Probing the effect of sildenafil on Progesterone and Testosterone production by an intracellullar FRET/BRET combined approach.

Forster resonance energy transfer (FRET)-based biosensors have been recently applied to the study of biological pathways. In this study, a new biosensor was validated for the first time in live HEK293 and steroidogenic MLTC-1 cell lines for studying the effect of the PDE5 inhibitor on the hCG/LH-induced steroidogenic pathway.

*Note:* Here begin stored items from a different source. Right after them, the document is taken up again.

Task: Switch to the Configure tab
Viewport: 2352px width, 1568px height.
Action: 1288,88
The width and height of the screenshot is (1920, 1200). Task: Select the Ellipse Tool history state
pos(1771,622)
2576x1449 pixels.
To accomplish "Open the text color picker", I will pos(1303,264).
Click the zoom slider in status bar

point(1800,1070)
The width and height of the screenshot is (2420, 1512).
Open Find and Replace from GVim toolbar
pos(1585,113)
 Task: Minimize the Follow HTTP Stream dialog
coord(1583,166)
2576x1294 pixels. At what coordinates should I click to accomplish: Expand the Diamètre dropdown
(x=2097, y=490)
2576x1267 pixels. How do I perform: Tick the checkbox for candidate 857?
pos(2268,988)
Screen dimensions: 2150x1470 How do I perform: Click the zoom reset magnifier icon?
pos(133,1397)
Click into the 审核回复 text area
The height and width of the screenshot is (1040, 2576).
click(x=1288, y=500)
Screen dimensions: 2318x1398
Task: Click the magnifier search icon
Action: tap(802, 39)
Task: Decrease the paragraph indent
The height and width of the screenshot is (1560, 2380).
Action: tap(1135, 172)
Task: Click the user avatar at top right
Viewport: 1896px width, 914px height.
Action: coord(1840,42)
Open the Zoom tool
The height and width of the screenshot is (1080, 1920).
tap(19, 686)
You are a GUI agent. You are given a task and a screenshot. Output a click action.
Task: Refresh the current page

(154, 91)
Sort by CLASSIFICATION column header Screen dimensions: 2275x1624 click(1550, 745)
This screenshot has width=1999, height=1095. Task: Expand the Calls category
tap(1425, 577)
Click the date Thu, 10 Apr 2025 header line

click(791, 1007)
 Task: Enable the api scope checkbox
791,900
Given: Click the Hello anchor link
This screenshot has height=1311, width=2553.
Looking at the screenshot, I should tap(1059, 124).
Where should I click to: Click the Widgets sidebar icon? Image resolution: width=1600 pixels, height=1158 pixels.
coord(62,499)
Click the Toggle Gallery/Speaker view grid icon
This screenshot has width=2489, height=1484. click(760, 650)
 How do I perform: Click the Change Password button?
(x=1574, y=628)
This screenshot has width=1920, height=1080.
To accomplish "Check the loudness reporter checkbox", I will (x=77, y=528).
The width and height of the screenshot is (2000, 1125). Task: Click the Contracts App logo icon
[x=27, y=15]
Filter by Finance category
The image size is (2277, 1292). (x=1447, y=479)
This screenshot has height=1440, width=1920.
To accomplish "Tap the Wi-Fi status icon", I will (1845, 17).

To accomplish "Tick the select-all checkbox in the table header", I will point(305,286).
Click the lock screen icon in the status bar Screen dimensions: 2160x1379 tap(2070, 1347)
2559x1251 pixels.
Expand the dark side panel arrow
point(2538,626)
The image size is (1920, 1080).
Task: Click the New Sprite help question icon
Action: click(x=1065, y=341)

The sensor improves FRET between a donor (D), the fluorescein-like diarsenical probe that can covalently bind a tetracysteine motif fused to the PDE5 catalytic domain, and an acceptor (A), the rhodamine probe conjugated to the pseudosubstrate cGMPS. Affinity constant (K-d) values of 5.6 +/- 3.2 and 13.7 +/- 0.8 mu M were obtained with HEK293 and MLTC-1 cells, respectively. The detection was based on the competitive displacement of the cGMPS- rhodamine conjugate by sildenafil; the K-i values were 3.6 +/- 0.3 nM (IC50 = 2.3 nM) in HEK293 cells and 10 +/- 1.0 nM (IC50 = 3.9 nM) in MLTC-1 cells. The monitoring of both cAMP and cGMP by bioluminescence resonance energy transfer allowed the exploitation of the effects of PDE5i on steroidogenesis, indicating that sildenafil enhanced the gonadotropin-induced progesterone-to-testosterone conversion in a cAMP-independent manner.